Nephrotoxicity of Selectively Deuterated and Methylated Analogues of Tris‐BP and Bis‐BP in the Rat

Abstract

Selectively deuterated and methylated analogues of the flame retardant tris(2,3-dibromopropyl)phosphate (Tris-BP) and its nephrotoxic metabolite bis(2,3-dibromopropyl)phosphate (Bis-BP) were compared to Tris-BP and Bis-BP in inducing acute renal damage in rats. None of the deuterated Tris-BP or Bis-BP analogues significantly altered morphological evidence of nephrotoxicity compared to the protio compounds. On the other hand, some of the selectively methylated analogues were much less nephrotoxic. Although the C1-methyl analogues of both Tris-BP and Bis-BP were as potent nephrotoxicants as Tris-BP and Bis-BP, respectively, neither the C2-methyl nor the C3-methyl analogues were significantly nephrotoxic.
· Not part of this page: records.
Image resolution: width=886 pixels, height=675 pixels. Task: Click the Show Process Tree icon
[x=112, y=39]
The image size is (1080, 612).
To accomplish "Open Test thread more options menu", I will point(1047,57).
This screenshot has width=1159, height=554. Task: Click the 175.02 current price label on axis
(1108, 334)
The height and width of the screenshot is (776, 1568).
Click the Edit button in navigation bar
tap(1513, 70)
Interestingly, whereas the 3,4-dibromobutyl homologue of Tris-BP was not nephrotoxic, the corresponding 3,4-dibromobutyl-Bis homologue was as nephrotoxic as Bis-BP. Additional investigations with treatments that are known to decrease nephrotoxicity caused by several halogenated alkenes, showed that L-(alpha S,5S)-alpha-amino-3-chloro-4,5-dihydro-5-isoxazoleacetic acid (AT-125) and aminooxyacetic acid were without effects on Tris-BP induced renal damage. Probenecid pretreatment led to a reduction in Tris-BP and Bis-BP tubular necrosis, these effects may be related to inhibition of Bis-BP uptake in the kidney. It appears that the cysteine conjugate beta-lyase pathway is not involved in the generation of nephrotoxic metabolites of Tris-BP.